Weekly Reflection, Sunday, March 25, 2018
By: Bob Hetherington
Jesus entered Jerusalem in triumph. His new understanding of how God’s loving presence works in the world has taken hold. His followers came to Jerusalem to celebrate the victory of their mission and to work for the transformation of the Jewish system of temple worship.
What began with so much hope and promise ended very badly: there was the confrontation with the money changers in the temple; the decision on the part of the Jewish establishment that this rabble rouser from the country had to die; the arrest of Jesus; Jesus being passed back and forth between Pilate and Harod, Harod and Pilate. Finally, Pilate’s decision to let Jesus die because the Jewish leaders were so adamant about it.
On that first Good Friday, Jesus hung upon the cross and there he died. The mission was over. What had begun with such hope and promise had come to nothing. Everything the disciples hoped and believed about Jesus died on that cross. The forces of darkness had won the day. The world had descended into meaninglessness and despair. On Good Friday we keep watch at the foot of the cross and watch an innocent man die.
Palm Sunday ushers in Holy Week. Everything slows down as we move toward the cross on Good Friday. We bring all our questions about how a loving God could let such a terrible thing happen. It is time to examine our own doubts and fears about life. Where is God when we need God most? Sometimes it feels like we are surrounded by silence.
The Lenten journey relentlessly brings us to the foot of the cross. It is hard to be there. We would rather be anywhere else. So, we wait. Is this the way life ends?
Of course, as Christian people we know the story does not end here. God’s greatest miracle still lies ahead. However, we cannot understand the power of God’s transforming presence unless we keep watch at the foot of the cross.
Among the religions of the world, Christianity has the deepest understanding of suffering. God gave his son to die on the cross so the whole world would know about the depth and power of God’s transforming love. Every depth of human suffering can be reached by our God.
We live in hope.
Lenten Reflection, Sunday, March 18, 2018
By: Sydna Street
When I was in the second grade the word, practice, made my heart sink. There, always on a beautiful sunny afternoon, I would hear, “Sydna, come inside and practice your music.” I would drag in with dread, of course, as I was picturing the upcoming spring recital.

● **Provided data**:
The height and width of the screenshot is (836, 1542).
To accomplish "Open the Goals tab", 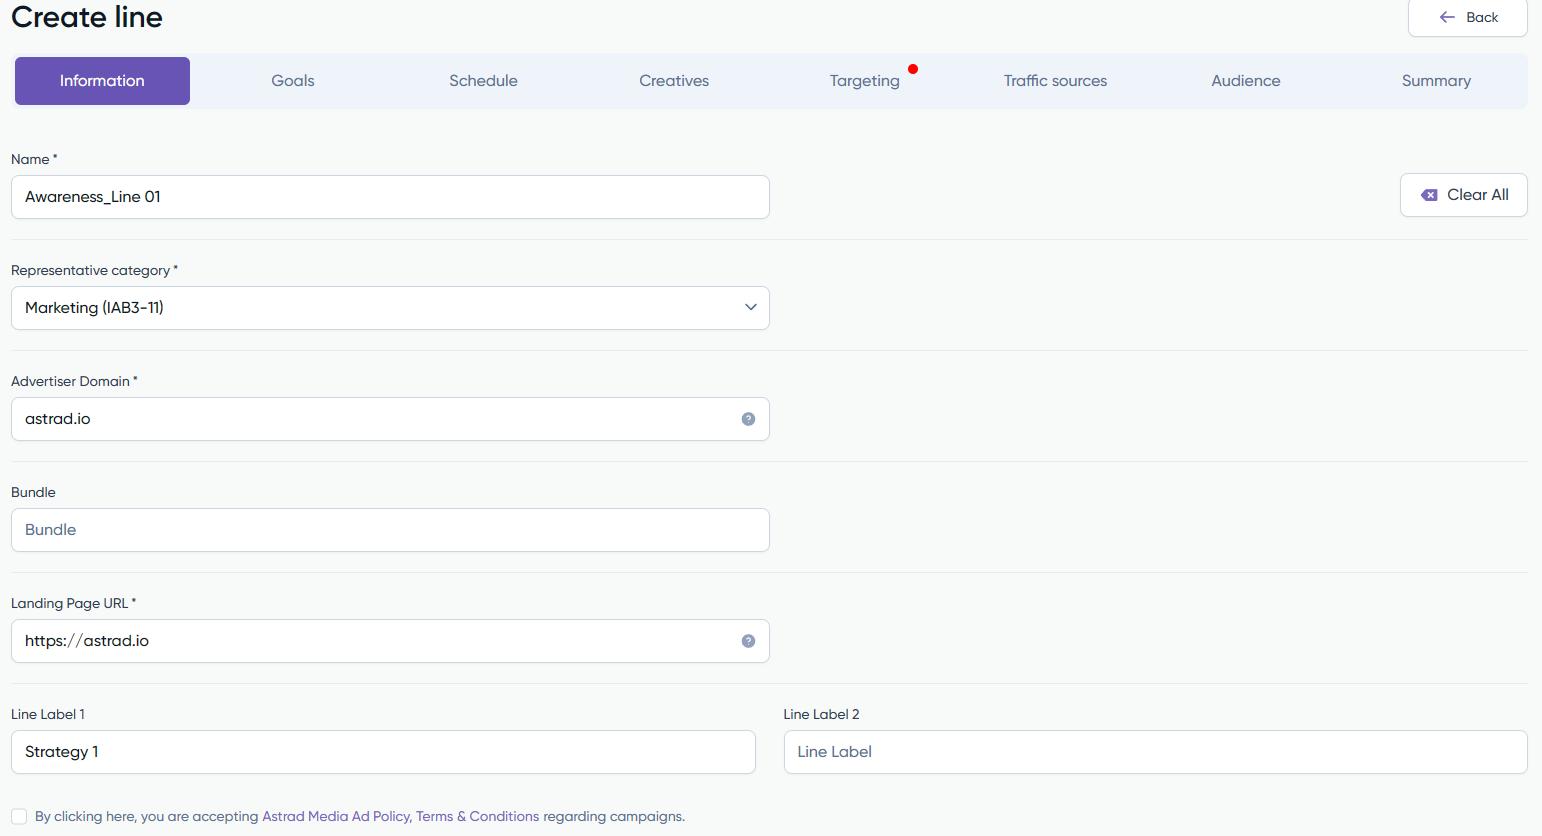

--

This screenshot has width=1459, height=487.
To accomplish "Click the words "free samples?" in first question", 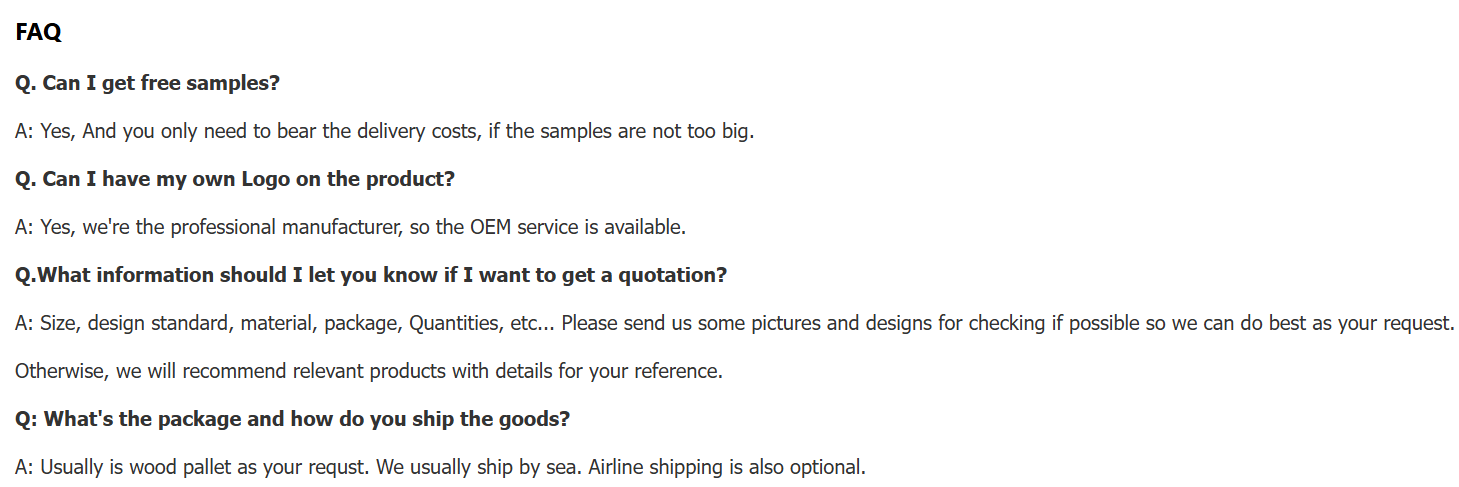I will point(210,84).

● **Things to do**:
[1] Answer these questions from the Lenten reflections:
(a) What did Jesus' followers come to Jerusalem to celebrate?
(b) Why did Pilate decide to let Jesus die?
(c) Which religion does the writer say has the deepest understanding of suffering?
[2] Summarize the Lenten reflections in three sentences.
[3] Carry on Sydna Street's Lenten reflection about music practice, picking up after its final sentence.
The rows have no connection to the Lenten reflections.

● **Task-by-task answers**:
[1]
(a) The victory of their mission.
(b) Because the Jewish leaders were so adamant about it.
(c) Christianity.

[2] In a reflection for March 25, 2018, Bob Hetherington traces how Jesus' triumphant entry into Jerusalem led to the confrontation in the temple, his arrest and trial before Pilate and Herod, and his death on the cross on Good Friday, when the mission seemed to have come to nothing. He presents Holy Week as a time to bring our questions, doubts and fears to the foot of the cross, while holding that the story does not end there and that God's transforming love can reach every depth of human suffering, so we live in hope. A Lenten reflection by Sydna Street for March 18, 2018 then opens with a memory of dreading music practice in the second grade.

[3]
Only in the last few years has the word practice become a positive word. All it took was a slight reframing of the word to turn me around. A soft voice of instruction, “remember, this is just practice.”
“It’s just practice, not a performance” … suddenly my shoulders softened, my thoughts stopped racing, my breath slowed and deepened.
Archbishop Desmond Tutu put it this way in The Book of Joy, “physical and spiritual practices are not ends in themselves. There is no spiritual competition. Practices reward and deepen through continued efforts. The more we practice, the more we benefit.”
The Brothers of SSJE have provided us with a Lenten offering, Meeting Jesus in the Gospel of John. The beautiful workbook and thoughtful meditations have offered me “practice time.” I call it “Be Still time.”
“Be still and know that I am God.” -Psalm 46:10
After listening to and reading the Brother’s message, it’s time to practice being still, to allow the body and mind to let go, to fast from words and be quiet, and I simply breathe. A favorite practice of mine is a simple breath prayer to be done while sitting or walking.
Simple Breath Prayer:
- Breathe in deeply.
- Breathe out as slowly as possible. Continue simply breathing and listening to your breath.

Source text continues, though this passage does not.